Antes de mais nada, Feira de Santana é uma cidade poética. Pode parecer bairrista essa afirmação vinda de um feirense, ainda mais que, para muitos, essa cidade, perdida no meio do caminho, pode ser a cidade da desilusão, a cidade do desencanto, a cidade dos buracos e dos viadutos, a terra de Lucas (perdoe-me Lucas), a cidade da muamba…

Todo mundo em qualquer canto do mundo, tem algo de ruim a contar sobre Feira!

Contrariando essa máxima, lembro de uma definição feita por Rui Barbosa, que encontrei em umas das crônicas de Eurico Alves Boaventura. “Prestem atenção!”, disse Rui Barbosa, um dia nos idos dos oitocentos: “Feira de Santana é a Petrópolis do sertão”.

Verdade! A Petrópolis do sertão. Difícil de acreditar, não é? Para um feirense como eu, tal como nós, que desacreditou que por essa banda de cá do mundo pudesse prosperar qualquer forma de beleza, é difícil de acreditar!

Veja o caso da nossa Getúlio Vargas. Por vezes é difícil achar qualquer beleza no sol escaldante de nossa avenida mor, ainda mais que as árvores se tornam, cada vez mais, uma espécie em extinção. Um dia ainda há de surgir das nuvens alguém capaz de plantar por essas bandas de cá um pé de sombra. Um dia, quem sabe…

Volto então para o tema principal: Feira é, antes de mais nada, uma cidade poética. Isso temos que concordar! E parafraseando Antônio Brasileiro, professor, poeta, artista visual e tudo mais que se queira ser: “A vida é a contemplação daquela nuvem”.

Antônio Brasileiro

Antônio Brasileiro no documentário Hera (2012)

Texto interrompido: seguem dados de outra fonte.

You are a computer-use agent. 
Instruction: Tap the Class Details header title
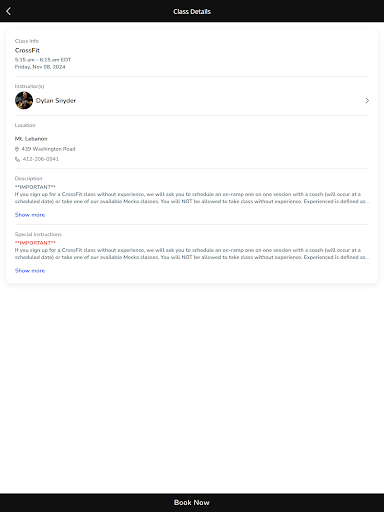point(192,11)
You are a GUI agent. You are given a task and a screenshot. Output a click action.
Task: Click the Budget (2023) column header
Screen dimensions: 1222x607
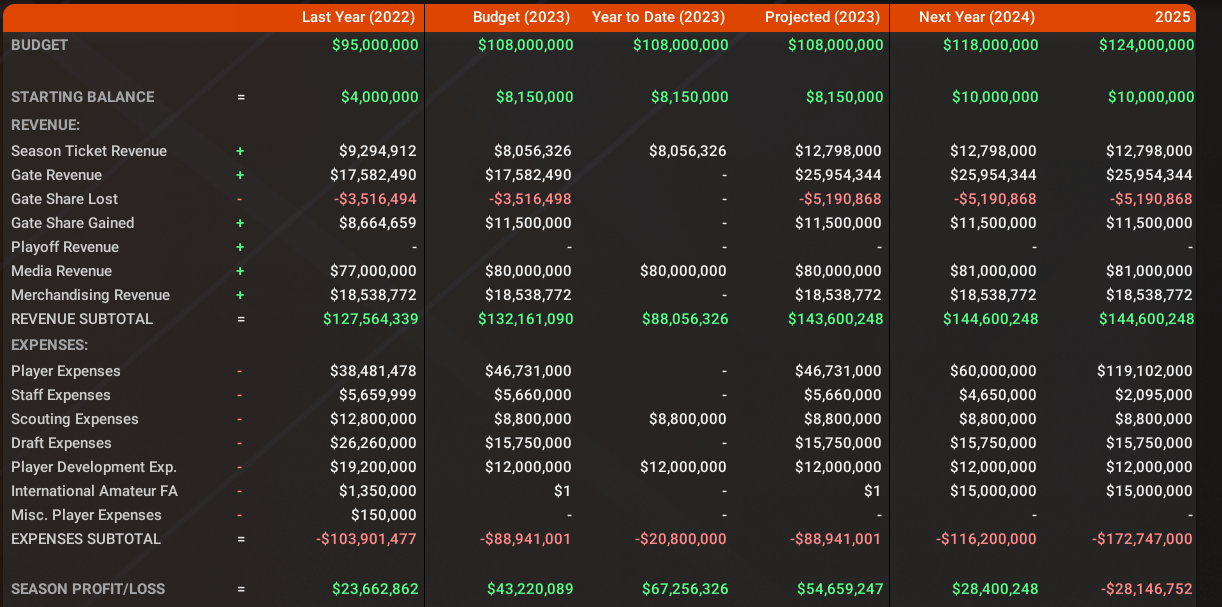tap(521, 17)
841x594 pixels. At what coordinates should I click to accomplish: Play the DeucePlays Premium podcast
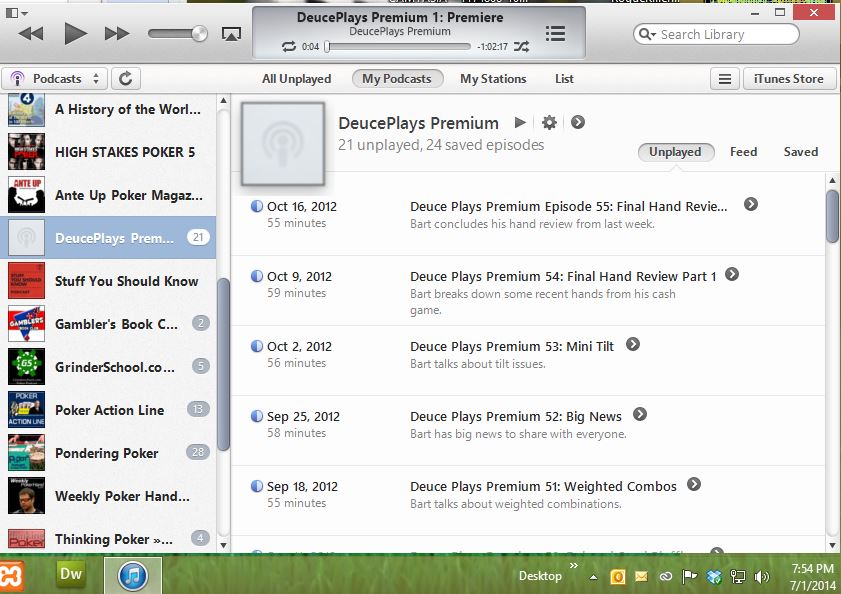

Então, da crônica de Eurico Alves, dessas nuvens eternizada por Brasileiro, dos versos hediondos de Roberval Pereyr, dos traços mediúnicos de Juraci, da descontinuidade compassada de Uaçaí; da mitologia particular dos versos de Clarissa, das cantigas contemporâneas de Ederval Fernandes, do sertão miúdo e palpável de Markus Viny; dos versos e palavras de tantos outros que por cá deixei de falar, em comum o fato de todos plantarem por essas bandas de cá as nossas árvores de sombras.

Feira é poesia. E a poesia é um pé de sombra plantada ao sol da Getúlio.

Existe um documentário, e essa é a segunda coisa que tenho por falar, que trata bem sobre isso. É o documentário Hera (2012), dirigido por Fabrício Ramos e Camele Lyra Queiroz. Trabalho que recompõe uma das principais manifestações literárias e culturais de Feira de Santana: a revista Hera.

“O documentário aborda o papel da poesia para a nossa cidade, ao apontar para as relações que fizeram daquele movimento, antes de mais nada, uma experiência afetiva”

Espécie de movimento literário, essa publicação reuniu algumas das principais vozes da poesia feirense, que ao longo dos anos consolidou definitivamente em Feira sua vocação poética.

Documentário Hera

Realizadores em plena atividade

Espécie de movimento literário, essa publicação reuniu algumas das principais vozes da poesia feirense, que ao longo dos anos consolidou definitivamente em Feira sua vocação poética.

Falando da revista, o documentário aborda o papel da poesia para a nossa cidade, ao apontar para as relações que fizeram daquele movimento, antes de mais nada, uma experiência afetiva. Participam do documentário alguns dos principais personagens da poesia feirense, tais quais: Antônio Brasileiro, Juraci Dórea, Washington Queiroz, Wilson Pereira de Jesus, Roberval Pereyr e Uaçaí Lopes.

Em resumo, esse trabalho cumpre aquilo que um bom documentário tradicional pode nos dar. Embalado por depoimentos e imagens de arquivos, Hera (2012) reproduz os detalhes da trajetória da revista, remendando discursos e memórias, passado e presente, ao abordar um movimento importantíssimo para a nossa cidade.

Imagem do documentário Hera

Imagem do documentário

Como ponto principal que uniu as diferentes gerações em torno da revista, encontramos aquela mesma inquietude estética, e que tanto acomete a todos nós, feirenses: aquela vontade doida de fazer qualquer coisa de diferente, fazer florescer a mais piegas de todas as nossas metáforas: um legítimo pé de mandacaru, belo e bonito em meio à aridez de uma típica paisagem do sertão.

Em outras palavras, o documentário nos possibilita observar que essa beleza está, antes de mais nada, nas pessoas; pessoas, que, assim como eu e você, procuram, constantemente, o nosso pé de sombra. Não uma miragem ao sol da Getúlio, mas uma árvore de verdade, um pé de sombra plantado por todos esses nossos poetas.